* _GIVEN REQUEST_: Repeat each of the rows below word for word, and leave the pictures out of your answer.

--- BEGIN SUPPLIED DATA ---

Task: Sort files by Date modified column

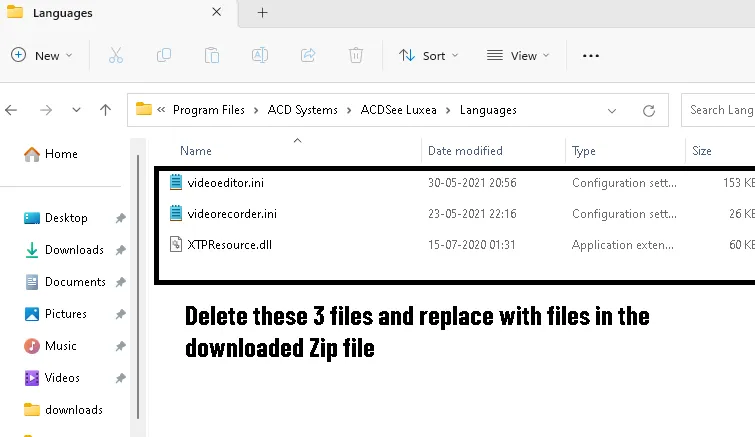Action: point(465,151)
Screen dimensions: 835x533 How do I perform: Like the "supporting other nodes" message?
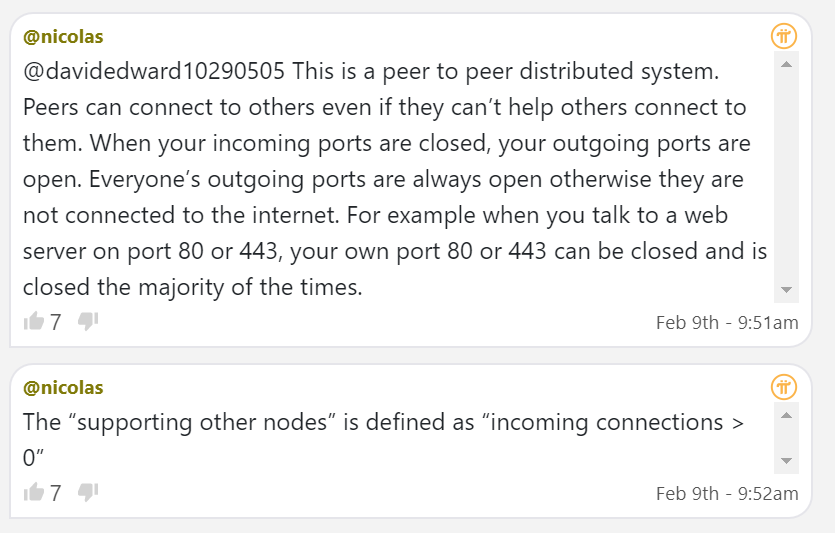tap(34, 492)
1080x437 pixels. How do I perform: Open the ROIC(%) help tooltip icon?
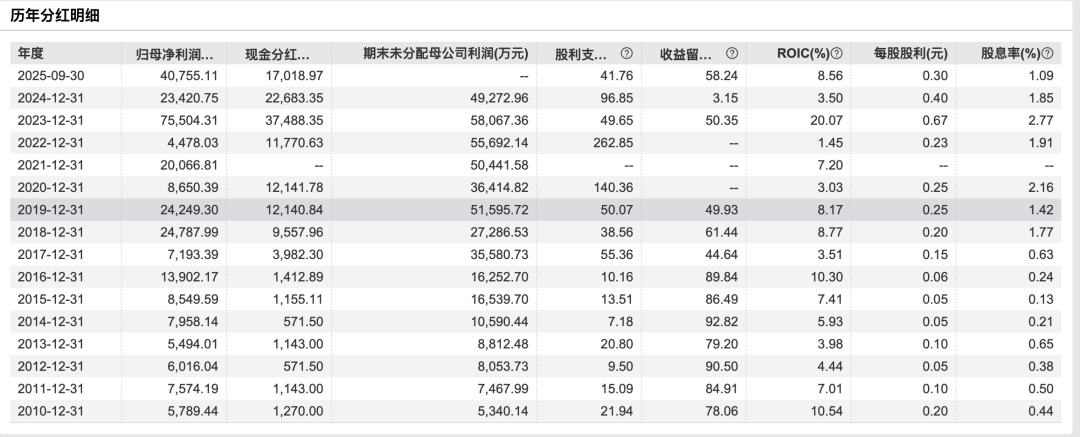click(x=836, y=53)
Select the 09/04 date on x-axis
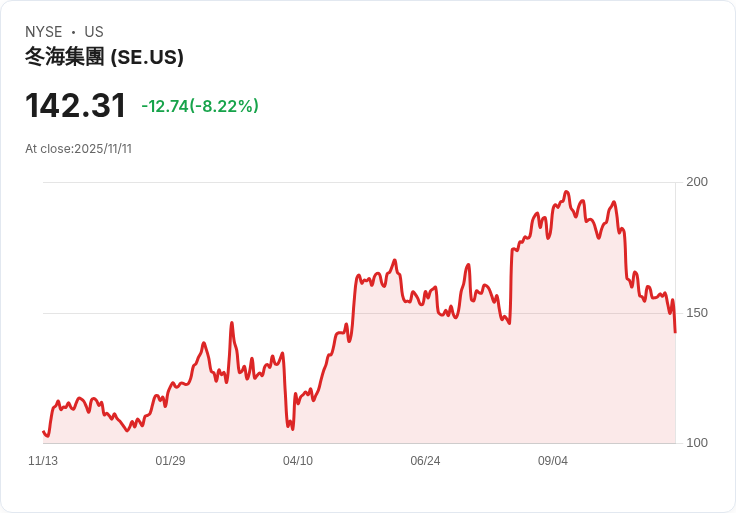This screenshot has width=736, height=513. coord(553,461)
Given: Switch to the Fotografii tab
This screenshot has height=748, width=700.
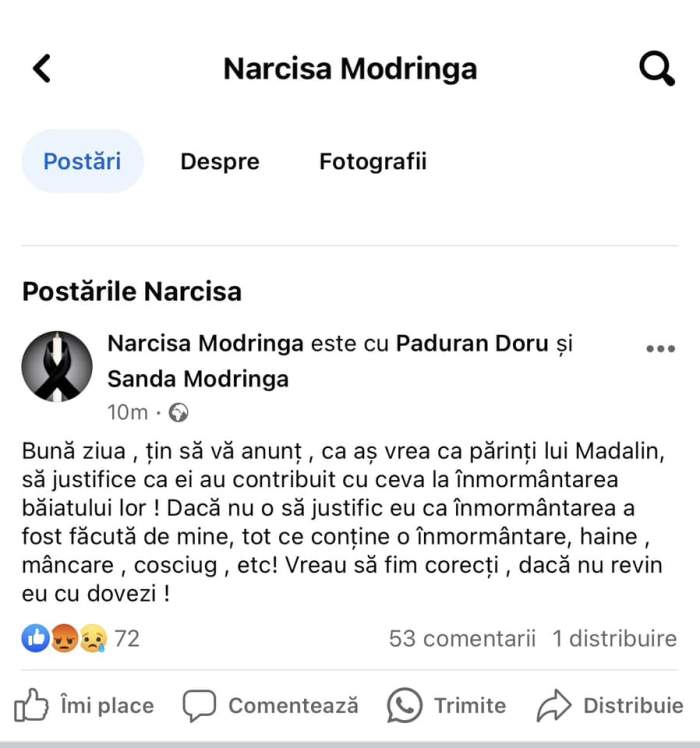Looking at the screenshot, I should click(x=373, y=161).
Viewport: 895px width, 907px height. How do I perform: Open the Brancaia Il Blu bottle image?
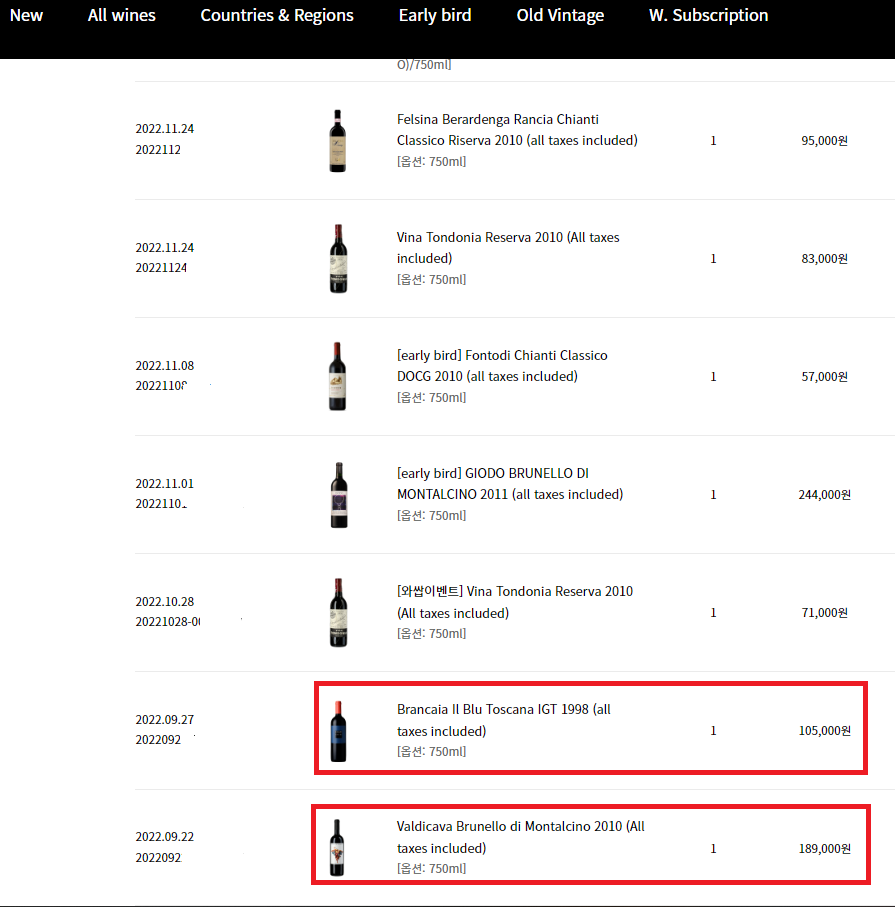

--- END SUPPLIED DATA ---

* _THE RESULT_:
Task: Sort files by Date modified column

Action: point(465,151)
Screen dimensions: 835x533 How do I perform: Like the "supporting other nodes" message?
tap(34, 492)
1080x437 pixels. How do I perform: Open the ROIC(%) help tooltip icon?
click(x=836, y=53)
Select the 09/04 date on x-axis
This screenshot has width=736, height=513. coord(553,461)
Given: Switch to the Fotografii tab
This screenshot has height=748, width=700.
Looking at the screenshot, I should click(x=373, y=161).
Viewport: 895px width, 907px height. How do I perform: Open the Brancaia Il Blu bottle image?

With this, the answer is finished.